Está claro que el cine iraní ha cambiado mucho en la última década: a un panorama dominado por las historias simples y minimalistas, frecuentemente centradas en personajes pertenecientes a las clases bajas –por lo general, niños de un entorno rural o semirrural–, se le ha impuesto uno más novedoso, que se enfoca principalmente en las clases medias urbanas y en conflictos dramáticos cercanos al thriller. Directores multilaureados, como Abbas Kiarostami, Mohsen Makhmalbaf, Jafar Panahi y Majid Majidi, les pasan hoy la posta a otros, como Asghar Farhadi (La separación, El viajante), Houman Seyyedi (Thirteen, Sheeple) y Ana Lily Amirpour (A Girl Walks Home Alone at Night, The Bad Batch), quienes además comparten la singularidad de utilizar ciertos parámetros de los géneros (no sólo elementos del thriller, sino también del policial negro y del terror) para contar historias propias, impregnadas de particularidades de la cultura local.
En este panorama cinematográfico se inscribe esta gran película,1 que plantea un comienzo abrupto que dispara, desde el primer minuto, una seguidilla de situaciones incómodas.
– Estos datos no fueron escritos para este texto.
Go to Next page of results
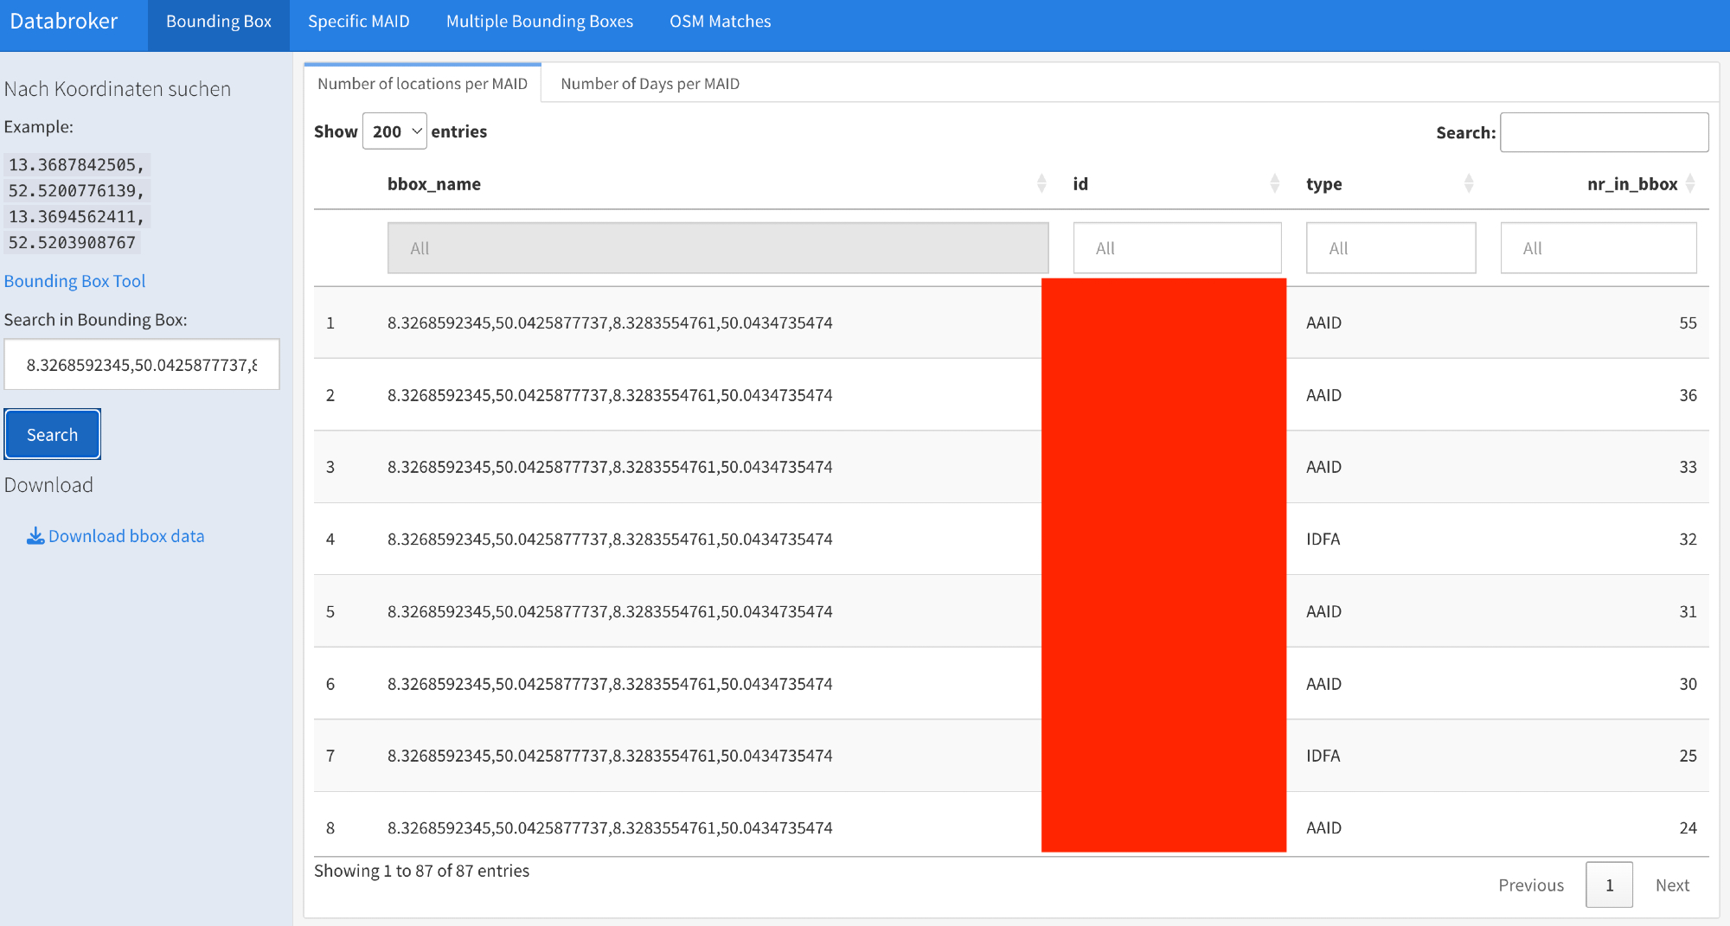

Un reconocido patólogo forense se ve involucrado en un accidente de tránsito menor, en el cual el choque de clases es literal: su auto colisiona con toda una familia que viaja en una motocicleta. En un principio, ninguno de los involucrados parece herido, y, como el médico tiene su seguro vencido, intenta evitar la participación de la policía ofreciéndole dinero al padre de la familia damnificada. Olvidado el asunto y pasados unos días, un niño muerto es conducido a la morgue, y el doctor lo reconoce de inmediato como uno de aquellos a los que atropelló.
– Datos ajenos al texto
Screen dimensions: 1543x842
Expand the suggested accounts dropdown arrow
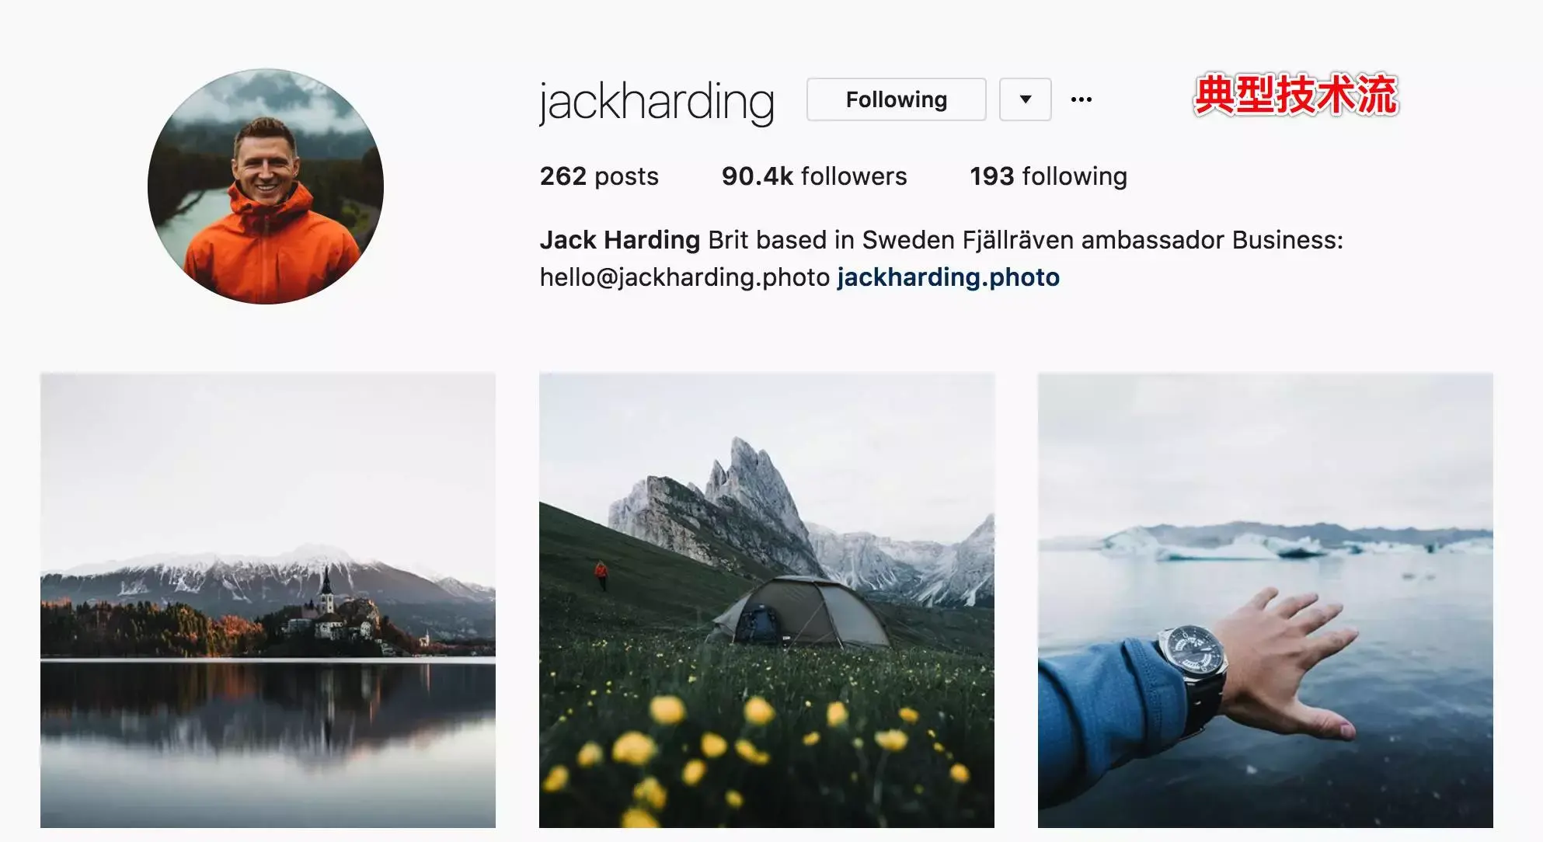point(1025,99)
Al igual que su colega Farhadi, el director y coguionista Vahid Jalilvand coloca a personajes corrientes en situaciones extremas, en un intento de desnudar ciertas reacciones y comportamientos inherentes al ser humano. El protagonista comenzará a sentirse atormentado por las dudas y por la posibilidad de que sea, en mayor o menor medida, responsable de esa muerte. Y conforme avanza la película, ese accidente en principio intrascendente parece repercutir en sucesos inesperados; es interesante cómo la culpa ante el deceso opera de forma diferente entre los principales involucrados: mientras las dudas llevan al médico a la parálisis, una certeza infundada mueve al padre del niño a una imperiosa necesidad de venganza. Ocasionados sea por el miedo, sea por la impotencia, esta conjunción de omisiones y desacatos conduce a puntos de no retorno, donde los daños parecen ya irreversibles.
La extrema austeridad en la aproximación de Jalilvand juega muy a favor de una atmósfera recargada, en la que las tonalidades oscuras y grises acompañan procesos introspectivos y semblantes graves. Las elipsis están notablemente utilizadas, omitiéndose conversaciones o sucesos violentos, que son referidos posteriormente. Esta es la clase de películas que mantienen a la audiencia activa durante todo su metraje, y que incluso exigen una reflexión pormenorizada después de haber terminado, quizá una discusión de café que lleve a recapitular y especular sobre lo que ocurrió, los diferentes implicados y sus motivaciones.
1. No Date, No Sign. Vahid Jalilvand, Irán, 2017.